I have not reached the point of saying “there are no premiums, there are only discounts for cattle that have not been preconditioned.” I recall that Paul Jolly made feeder pigs with their tails docked bring several dollars more than pigs with tails. It did not take long before tail-docked pigs were the norm and pigs with tails were discounted. In my opinion we may be headed there, but we are not there yet in the cattle business. Beef producers think in terms of “how much more will I get” when considering preconditioning, graded sales or other such marketing efforts. Part of the reason is that the majority of feeder cattle are not preconditioned.

The Tennessee Beef Evaluation is a program in which beef producers can send a minimum of five head of steers or heifers to a custom feedlot in Southwest Iowa and obtain feedlot performance data as well as detailed carcass information on their cattle. The program, in one form or another, has been operating since 1991. One requirement is that all calves be preconditioned at least 30 days, preferably 45 days, before shipment. Preconditioning is no guarantee that calves will not get sick.

Death loss and morbidity (sickness) have been minimal. However, the data indicates calves which had to be treated for a health problem at the feedlot returned about $100 less per head. They also gained slower by at least two tenths of a pound, had fewer in the Choice grade, and more in the Select and Standard grades. This data confirms what the Texas Ranch-to-Rail program has reported for years.

Calves which have had a preconditioning program perform better in the feedlot or in a stocker program. They gain faster, have lower death loss, reducedsickness and treatment costs, require less feed (which lowers feed costs), and have fewer days on feed (which lowers feed , yardage and interest costs). All of these factors contribute to a lower cost of gain. Buyers who are confident of a preconditioning program will step up and pay more for preconditioned calves. However, they must have confidence in the program. Simply saying the calves are preconditioned may mean little more than saying they’ve had all their shots. Programs without some documentation of what was done can work, but buyers will only pay up based on their experience with those programs.

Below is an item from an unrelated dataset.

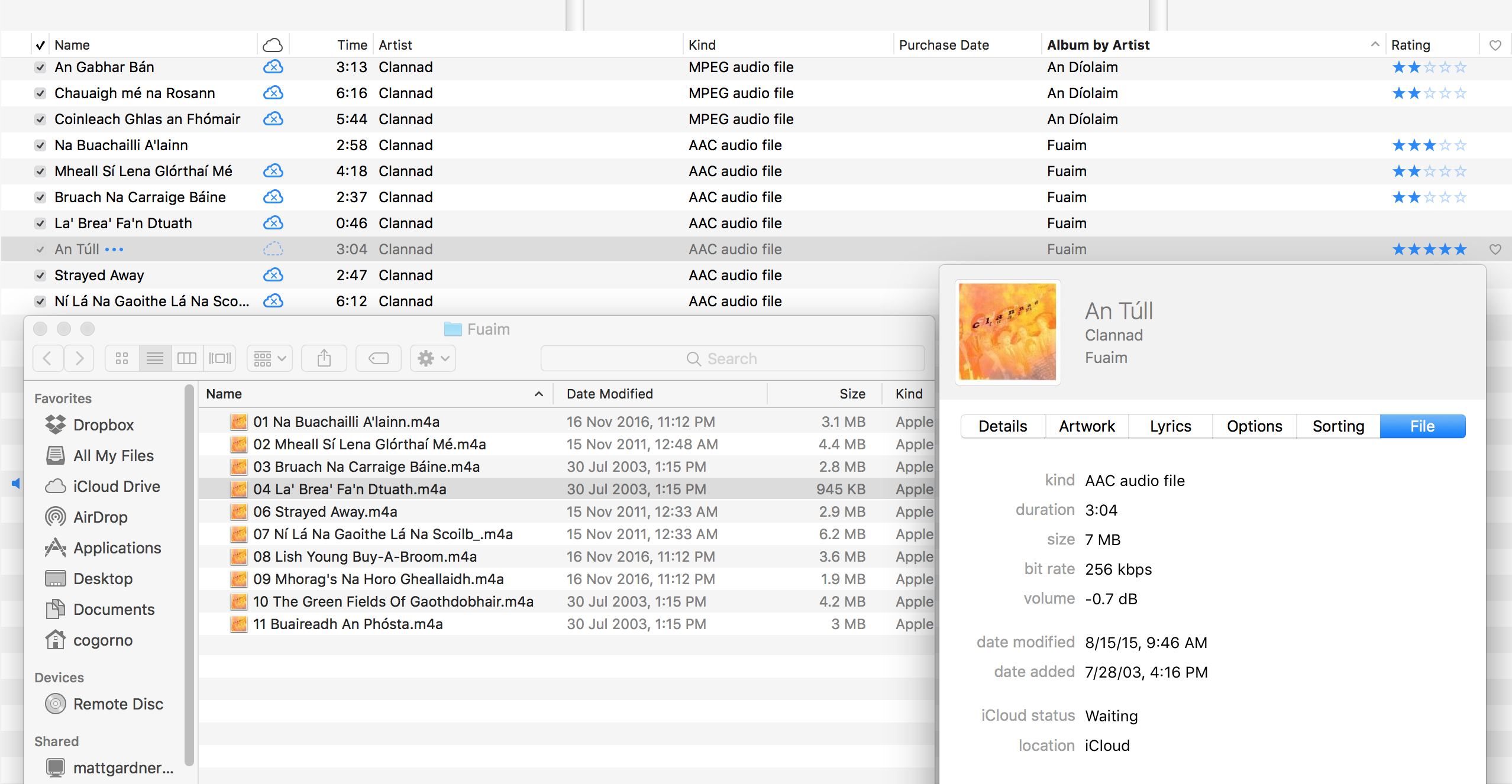Screen dimensions: 1512x784
Task: Open AirDrop in Finder sidebar
Action: (x=100, y=517)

The Tennessee Department of Agriculture’s Ag Enhancement program for the first time is making a significant contribution to add value to Tennessee feeder cattle. If the cattle are age and source verified with the producer properly enrolled in the Process VerificationProgram (PVP) and are sold through a TDA approved preconditioned sale, the producer will be paid $10 per head up to $500. That should about cover the cost of the animal health products. We don’t know how long the program will be around, but it is time for Tennessee beef producers to step up if they want to be a part of delivering the product the market is asking for and become a player in the future. Otherwise, we may see only discounts rather than get premiums for providing what the market wants.